Dialogar, negociar, ceder, rendir,…


No son sinónimos, aunque a muchos se lo puede parecer. Rendir siempre se rinde algo, se cede, negociadamente o no, pero con un mínimo de diálogo, aunque solo sea el mismo que hay entre quien manda y obedece. Pero si nos damos una vuelta por los diccionarios veremos que bien se puede decir que dialogar es discutir o tratar en busca de avenencia. Negociar, tratar asuntos públicos o privados buscando su mejor logro para el que negocia. Ceder es dar, transferir, traspasar a otro una cosa, acción o derecho. Y rendir, también es dar o entregar, pero acaso sin condición ni vuelta a atrás.

Demasiado molino para tan malos quijotes...

Demasiado molino para tan malos quijotes…

Siempre es bueno dialogar aunque solo sea para hablar del tiempo, porque es lo que nos hace humanos. Y por mucho que se diga que con en diablo no se negocia, dar tal categoría a un bipedo pensante acaso sea exagerado, por eso se debe intentar, salvo que mentiras y traiciones reiteradas nos muestren que es inútil.

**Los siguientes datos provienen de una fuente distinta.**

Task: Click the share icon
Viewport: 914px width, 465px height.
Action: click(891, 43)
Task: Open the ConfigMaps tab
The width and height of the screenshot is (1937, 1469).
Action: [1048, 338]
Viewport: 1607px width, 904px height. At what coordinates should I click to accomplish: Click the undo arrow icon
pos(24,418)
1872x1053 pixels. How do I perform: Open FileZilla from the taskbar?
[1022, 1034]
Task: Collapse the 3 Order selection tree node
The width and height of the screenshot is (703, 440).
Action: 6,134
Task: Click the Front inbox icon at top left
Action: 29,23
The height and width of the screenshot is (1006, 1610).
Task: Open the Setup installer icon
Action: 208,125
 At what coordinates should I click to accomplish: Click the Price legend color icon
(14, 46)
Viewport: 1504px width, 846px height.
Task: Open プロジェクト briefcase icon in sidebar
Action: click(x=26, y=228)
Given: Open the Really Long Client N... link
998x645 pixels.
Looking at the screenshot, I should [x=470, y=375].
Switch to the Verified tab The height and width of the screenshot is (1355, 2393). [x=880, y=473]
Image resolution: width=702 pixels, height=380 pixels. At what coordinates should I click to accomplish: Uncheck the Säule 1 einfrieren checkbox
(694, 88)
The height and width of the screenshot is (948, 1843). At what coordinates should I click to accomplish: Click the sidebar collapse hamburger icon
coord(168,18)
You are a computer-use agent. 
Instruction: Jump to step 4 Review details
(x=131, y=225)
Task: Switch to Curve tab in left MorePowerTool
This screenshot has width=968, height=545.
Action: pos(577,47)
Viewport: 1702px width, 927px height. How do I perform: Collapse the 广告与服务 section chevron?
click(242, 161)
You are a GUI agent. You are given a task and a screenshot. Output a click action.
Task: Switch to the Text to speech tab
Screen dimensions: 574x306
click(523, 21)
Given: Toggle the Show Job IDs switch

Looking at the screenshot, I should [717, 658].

A veces lo necesitamos para negociar buscando puntos comunes de acuerdo o para eliminar desacuerdos soslayables, pero es ya un arte mayor del toma y daca, de ceder y amarrar allí donde no se puede conceder, pero debe hacerse entre iguales en reglas e intenciones.

Todo tiene sus tiempos y su momento y, pasados éstos, deviene en imposible cualquier intento de negocio que no sea una mera cesión unilateral; y si la cesión es grande y sin contrapartidas, es rendición. Y sucede en la vida real a los ciudadanos por múltiples causas y circunstancias. También, lo hemos visto durante varios lustros entre políticos, esos que teóricamente nos representan, que de tanto dialogar han cedido mucho y acaso hayan rendido lo que restaba. Lo vimos con el terrorismo nacionalista de ETA y lo empezamos a atisbar con el golpe soberanista de los secesionistas catalanes. De viejos diálogos, que decían no ser negociaciones, devinieron cesiones que están a las puertas de ser rendición incondicinal.

A muchos, cada vez a mayor número, nos parece que los tiempos de dialogar y negociar ya han pasado. Y todo lo que se nos pretende vender con ese nombre no son más que cesiones incondicionales a cambio de una especie de efímero armisticio, que durará hasta que los de siempre decidan pedir más y poner de nuevo a toda la sociedad en la picota o en el peligro de caer, una vez más, en el mimetismo destructivo. Mimetismo, sí: ¿Acaso piensan que hemos olvidado que la última reforma del Estatuto Catalán llevó a los, hasta hora, principales partidos de España a llevar adelante las suyas en las respectivas taifas de Andalucía y Valencia, con la agravante de que no pasaron por el tamiz del Tribunal Constitucional?

Más nos valdría a todos que nos gobernase Monipodio, que no los viejos y los nuevos que hablan de reformas, diálogos y negociaciones, ante el enésimo desafío de facciosos territoriales, vulgo nacionalistas. ¡Ahorraríamos gastos y dispendios!

Pepe de Brantuas. Mes de Difuntos de 2015, en España.